- **Task**:
Look through the listing below and report the lines that have the word "Output" in them.

- **Entries supplied**:
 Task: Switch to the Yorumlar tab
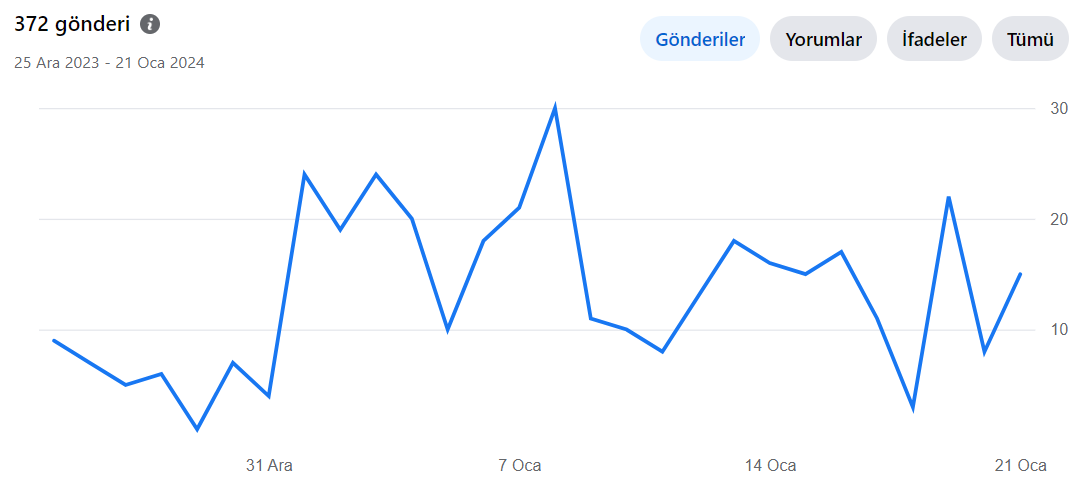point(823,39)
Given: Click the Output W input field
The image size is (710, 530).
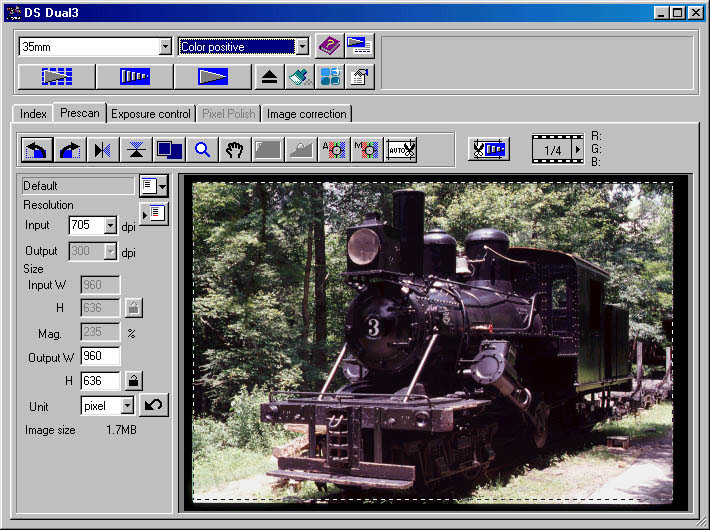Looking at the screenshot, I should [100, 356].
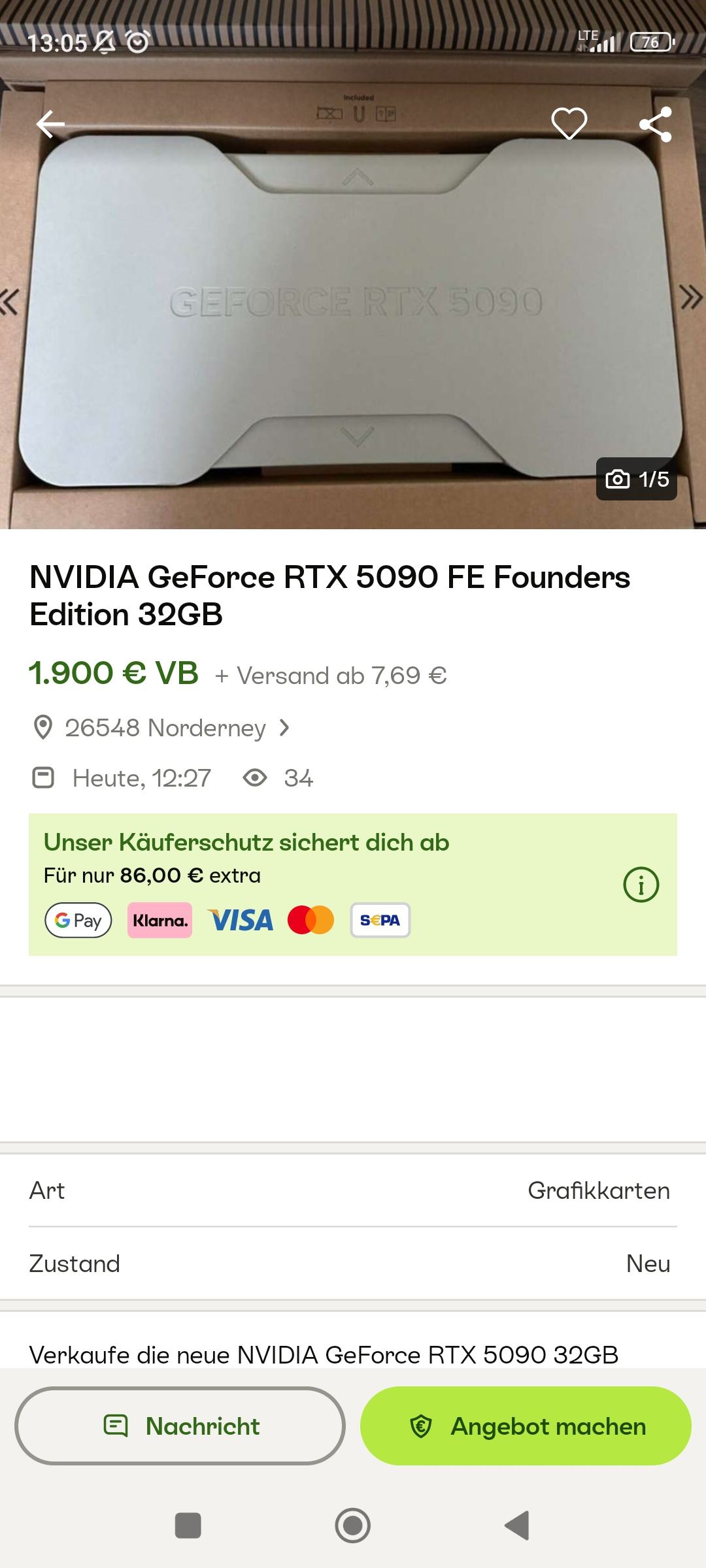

---

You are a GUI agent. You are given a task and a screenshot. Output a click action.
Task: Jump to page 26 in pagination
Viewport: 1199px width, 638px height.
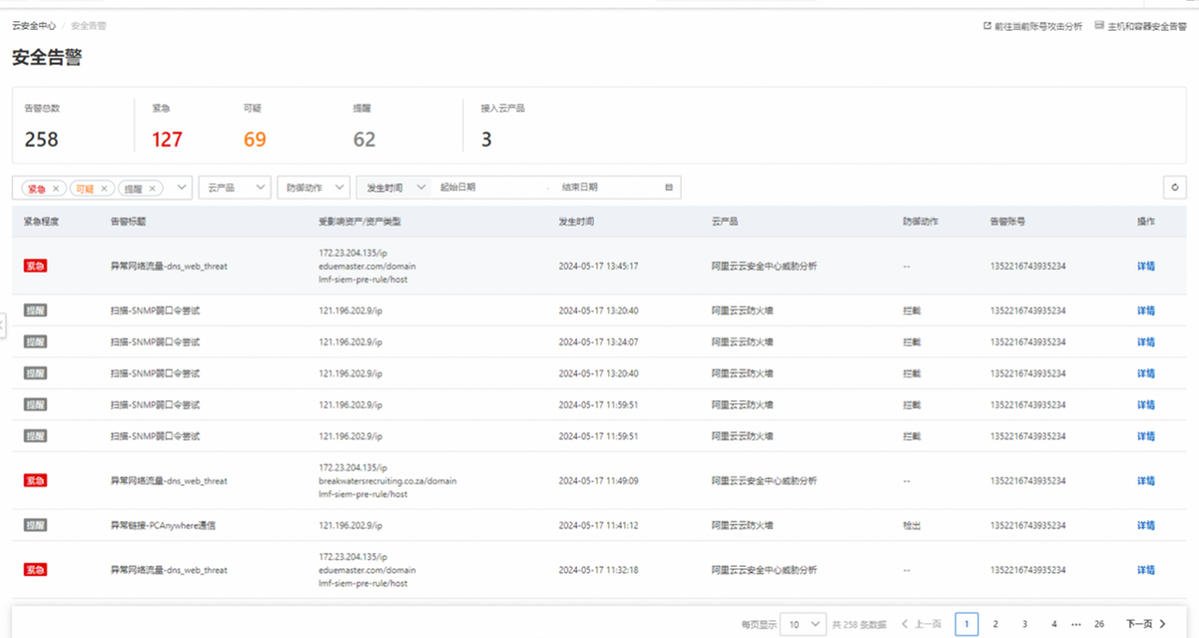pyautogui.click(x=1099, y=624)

- **Solved exercise**:
Given: Click the Output W input field
You are a GUI agent. You are given a task and a screenshot. Output a click action.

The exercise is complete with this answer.